His company, Ubuntu Botho Investments, partnered with JSE-listed financial services group Sanlam to start the Africa-focused private equity firm.

African Rainbow Capital has a 10 billion rand ($684 million US) commitment from Ubuntu-Botho Investments.

The venture is jointly headed by former Sanlam CEO Johan van Zyl and former Sanlam Investments CEO Johan van der Merwe.

Barclays Africa CEO Maria Ramos attended the launch in Johannesburg’s Hyde Park to support her old boss, van Zyl, who sat on Absa’s board before it was bought by British bank Barclays and renamed Barclays Africa, BusinessDayLive reported.

Barclays is selling down its 62.3 percent stake in its African business. A consortium of investors led by the Public Investment Corporation is meeting with Barclays to discuss buying 10 percent of its shares, Bloomberg reported.

African Rainbow Capital is not part of the consortium, but “we are looking at what the possibilities are,” van der Merwe said.

If the deal is done in a certain way — such as Barclays selling some of the assets or splitting the retail bank and the investment bank — African Rainbow Capital could consider investing in the bank. African Rainbow Capital’s mandate is not to become a controlling shareholder in companies, but an “influential” one, holding about 25 percent of a company’s shares, he told BusinessDayLive.

The African Rainbow Capital board

The ARC board includes Motsepe as chairman; Van Zyl  van der Merwe as joint CEOs; former Sanlam finance chief Machiel Reyneke; Rejoice Simelane, a Sanlam director and CEO of Ubuntu-Botho; African Rainbow Minerals Director Andrew Matube and Tom Boardman.

Black economic empowerment

Motsepe spoke at the launch about his family’s background in entrepreneurship. South Africa has produced “exceptional black entrepreneurs,” he said, and more are emerging, BusinessTech reported.

Motsepe has benefited from South Africa’s Black Economic Empowerment laws, according to Forbes.
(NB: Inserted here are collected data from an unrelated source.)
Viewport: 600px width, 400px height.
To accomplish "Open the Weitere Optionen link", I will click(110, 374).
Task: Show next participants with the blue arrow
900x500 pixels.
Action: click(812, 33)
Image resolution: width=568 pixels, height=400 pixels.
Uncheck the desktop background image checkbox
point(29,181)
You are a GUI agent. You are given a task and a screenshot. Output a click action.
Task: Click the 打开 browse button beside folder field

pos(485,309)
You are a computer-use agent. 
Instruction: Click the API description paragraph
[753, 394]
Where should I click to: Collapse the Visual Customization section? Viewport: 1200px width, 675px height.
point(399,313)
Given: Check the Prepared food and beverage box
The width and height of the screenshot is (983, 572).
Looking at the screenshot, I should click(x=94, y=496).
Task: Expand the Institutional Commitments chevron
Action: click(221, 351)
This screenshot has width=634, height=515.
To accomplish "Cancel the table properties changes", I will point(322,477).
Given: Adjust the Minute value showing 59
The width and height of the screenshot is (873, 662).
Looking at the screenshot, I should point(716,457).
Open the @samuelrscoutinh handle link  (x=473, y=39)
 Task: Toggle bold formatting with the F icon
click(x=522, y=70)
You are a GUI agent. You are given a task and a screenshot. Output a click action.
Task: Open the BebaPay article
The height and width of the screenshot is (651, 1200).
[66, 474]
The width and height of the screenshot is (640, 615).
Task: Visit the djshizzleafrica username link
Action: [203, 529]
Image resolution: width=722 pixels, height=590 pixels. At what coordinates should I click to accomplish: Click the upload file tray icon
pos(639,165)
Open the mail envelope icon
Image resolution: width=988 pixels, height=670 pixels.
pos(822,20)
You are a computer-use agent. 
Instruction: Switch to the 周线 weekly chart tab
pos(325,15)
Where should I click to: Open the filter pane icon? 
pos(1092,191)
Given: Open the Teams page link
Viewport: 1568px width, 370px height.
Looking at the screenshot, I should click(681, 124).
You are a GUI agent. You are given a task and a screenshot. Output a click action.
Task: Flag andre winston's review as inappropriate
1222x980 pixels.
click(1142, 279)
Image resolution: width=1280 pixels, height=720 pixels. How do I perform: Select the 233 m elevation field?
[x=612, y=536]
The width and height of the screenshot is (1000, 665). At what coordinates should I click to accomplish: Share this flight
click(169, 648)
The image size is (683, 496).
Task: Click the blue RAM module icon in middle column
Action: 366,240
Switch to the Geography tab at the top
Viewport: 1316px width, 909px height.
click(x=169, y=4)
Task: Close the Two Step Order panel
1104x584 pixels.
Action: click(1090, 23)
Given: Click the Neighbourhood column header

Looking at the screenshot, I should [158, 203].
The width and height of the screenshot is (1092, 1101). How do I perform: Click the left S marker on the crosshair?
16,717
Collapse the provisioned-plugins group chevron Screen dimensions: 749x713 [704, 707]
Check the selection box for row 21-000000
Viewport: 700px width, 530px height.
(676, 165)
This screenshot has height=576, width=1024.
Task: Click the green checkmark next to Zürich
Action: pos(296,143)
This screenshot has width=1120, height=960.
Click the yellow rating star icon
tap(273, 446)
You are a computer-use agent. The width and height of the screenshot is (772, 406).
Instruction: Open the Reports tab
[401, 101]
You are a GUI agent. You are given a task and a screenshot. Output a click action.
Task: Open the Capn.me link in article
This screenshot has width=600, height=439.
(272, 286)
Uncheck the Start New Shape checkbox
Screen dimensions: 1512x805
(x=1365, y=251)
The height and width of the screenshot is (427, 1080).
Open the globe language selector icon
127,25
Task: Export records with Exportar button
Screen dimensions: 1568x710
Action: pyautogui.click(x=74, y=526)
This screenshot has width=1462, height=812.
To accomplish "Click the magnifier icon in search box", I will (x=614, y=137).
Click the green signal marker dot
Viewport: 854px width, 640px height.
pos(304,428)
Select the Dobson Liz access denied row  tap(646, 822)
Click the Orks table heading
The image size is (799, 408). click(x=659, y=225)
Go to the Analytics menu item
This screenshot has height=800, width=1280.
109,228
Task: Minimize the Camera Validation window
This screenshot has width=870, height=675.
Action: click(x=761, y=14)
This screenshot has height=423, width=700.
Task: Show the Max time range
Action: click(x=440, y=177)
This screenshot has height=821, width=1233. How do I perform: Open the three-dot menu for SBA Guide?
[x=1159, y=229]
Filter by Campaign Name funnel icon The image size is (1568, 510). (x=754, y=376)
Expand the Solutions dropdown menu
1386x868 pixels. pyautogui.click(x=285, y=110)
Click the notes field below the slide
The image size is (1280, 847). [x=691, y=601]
BEE mandates that companies must be at least 26 percent black-owned in order to get a government mining license. In 1994, Motsepe bought low-producing gold mine shafts and made them profitable.

He founded African Rainbow Minerals, which mines and processes iron, manganese, chrome, platinum, copper, nickel, coal and gold. Motsepe also has a stake in Sanlam, and owns the Mamelodi Sundowns Football Club. He became the first black partner at the Bowman Gilfillan law firm in Johannesburg.

Motsepe said African Rainbow Capital is partnering with black business people to find investment opportunities including Matome Maponya Investments and former Polokwane mayor Freddy Greaver.

Jointly with Sanlam, African Rainbow Capital has already invested 200 million rand ($13.7 million US) in insurance broker Indwe Broker Holdings; and backed JSE-listed special purpose acquisition firm Capital Appreciation, BusinessDayLive reported. Other investments include PayProp, an online rental property manager; and Metrofibre, which provides fiber-to-the-home broadband solutions.